电话里的声音很急切,他让我马上去刚才我去过的那个洗浴中心。
我打了辆车,三四分钟便到了。
不理会门口的小厮的阻挡,三步两步就窜进了高书记说的那个包间。
包间里气氛异常。
一个小姐和两个凶神一样的人正在房间里,不耐烦地看着高书记。
高书记烦恶不安,见到我进去,劈头就是一句:“你怎么才来呀???”
靠,从我接到电话到出现在他身边,总共也没有超过五分钟,还要怎样?上次卫生间也不止这么多时间吧。
我问什么事情?
高书记生气地问:“你身上有多少钱?拿五千出来!”
我再是一愣。我身上一般都不大带现金的,信用卡倒是有几张,一般消费都是刷卡的。其他陪他买东西什么的,才身上带几万块钱现金。我身上两干元也拿不出来,别说五千了。
我老实说自己没有。
高书记恼怒地说:“怎么出来也不带点钱在身边?……”
我默然,把气都撒在了房间里另外那两个恶霸一样的男人和那个莫名其妙的女人身上。
我眼晴一瞪,问:“你们在这里做什么?出去!”
高书记不作声。
我猜他是想看看我的火力如何。
我于是用更凶猛的眼神把他们刺杀了几次,又问他们到底是干什么的?
那女人有点胆怯了,小声咕哝了一句说:“还干什么呢,难道打炮不要钱?”
我听这女人一说,顿时猜出了个大概。
于是,用更凶恶的眼神扫了他们几眼——由于用力过大,把眼框睁得都有点痛了。
然后我再问高书记:“老板,这几个混蛋是哪里跑出来的?”
“老板”解释了一下。原来,c城是个著名的旅游城市,外地的游客很多。这个以皮肉生意为业的小姐在和“老板”交易的时候,说一次是88元,但等到收工后,竟然说是4888元,一次性涨价了4800元。“老板”的朋友,身上只带了三千多块,满以为消费不完,哪里想到,竟然会让人家当是外地人给宰了?那位朋友,打了几个人的电话,巧的是都关机了……或者接不通。所以,在“老板”朋友的房间里,其实也有两个恶男人和一个皮肉小姐在看着,等着有人送钱来。

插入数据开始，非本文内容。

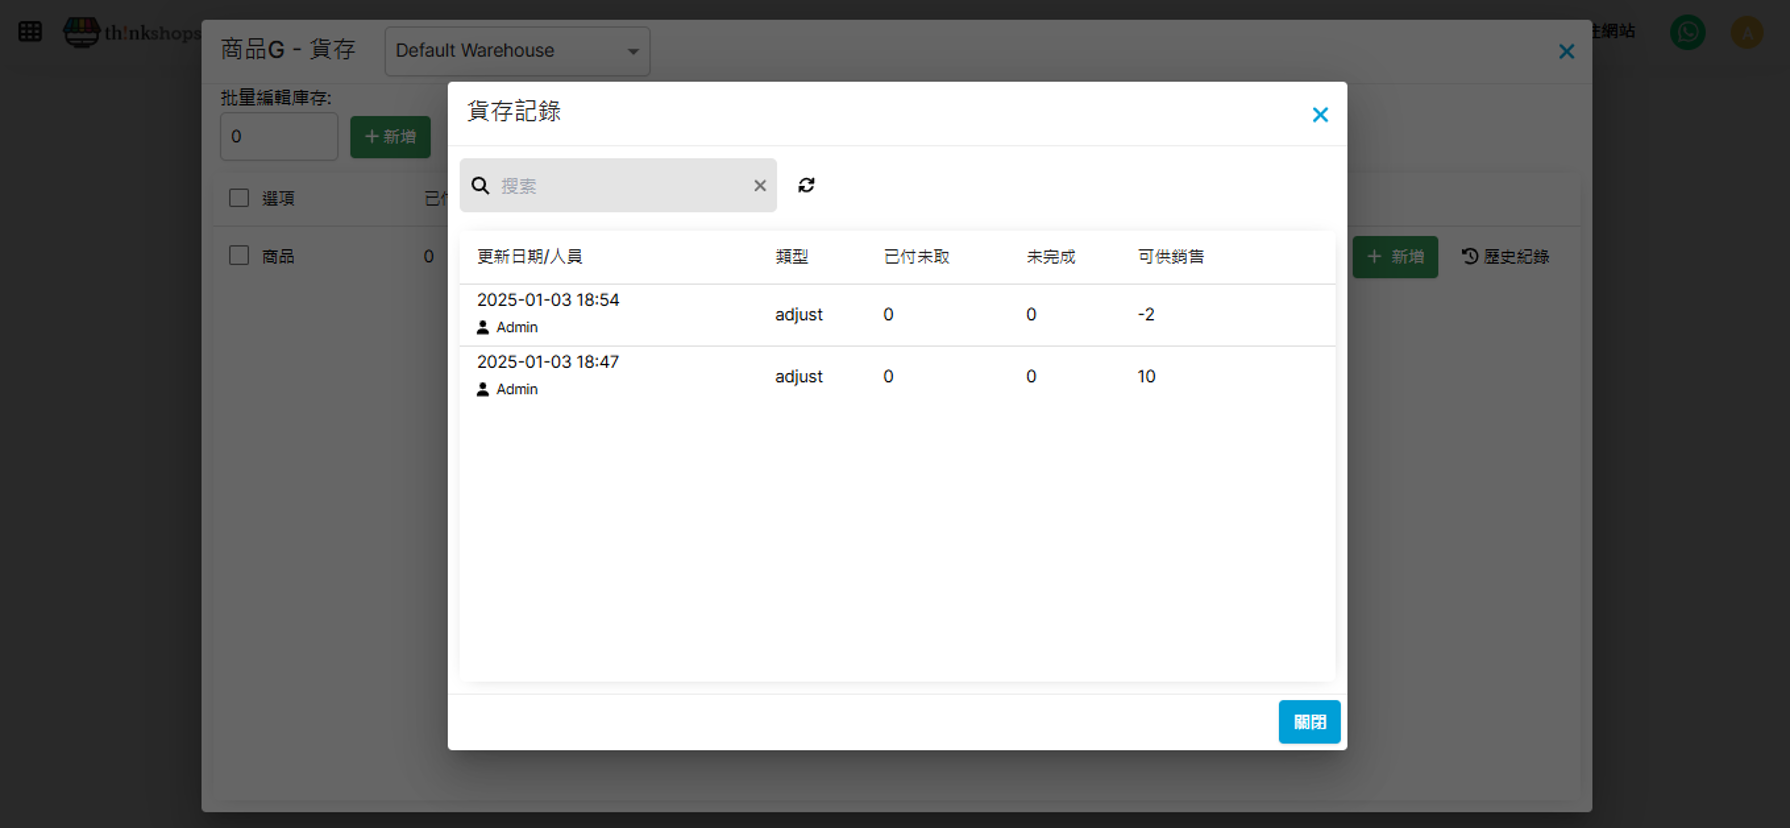Image resolution: width=1790 pixels, height=828 pixels.
Task: Expand the Default Warehouse dropdown
Action: tap(517, 51)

我眼睛狠狠瞪了那个小姐一眼,又狠狠地扫了那两个做保镖的男人,硬是用眼光就把他们给镇住了。
然后,我手一伸,捏住了那个小姐的下巴,说:“若论姿色,你也还算不错,但你值这4888块吗?”说着,我手一指:“你看这墙,这床,这地板,这破电视机……哪一点让你敢收这么多钱?88块足够了!”风月场,我以前和胡汉三中校一起见识过,价钱倒是知道的。
正说着,又两个膀大腰圆,一脸横肉的男人踢门进来。
估计他们是藏在隔壁的房间里,一听动静不妙,立刻过来支援——他们绝对是计划好的,有一整套的行动方案,遇到什么情况,会有什么人登场。完全是按剧本在排演一场骗钱的把戏。
踢门进来的壮汉子,走在前面的那个,手臂上有着狰狞的纹身。他气势汹汹地走到我面前,指着我的鼻子问:“谁让你进来的?”说着,在我的肩膀上猛推了一把,却没有推动。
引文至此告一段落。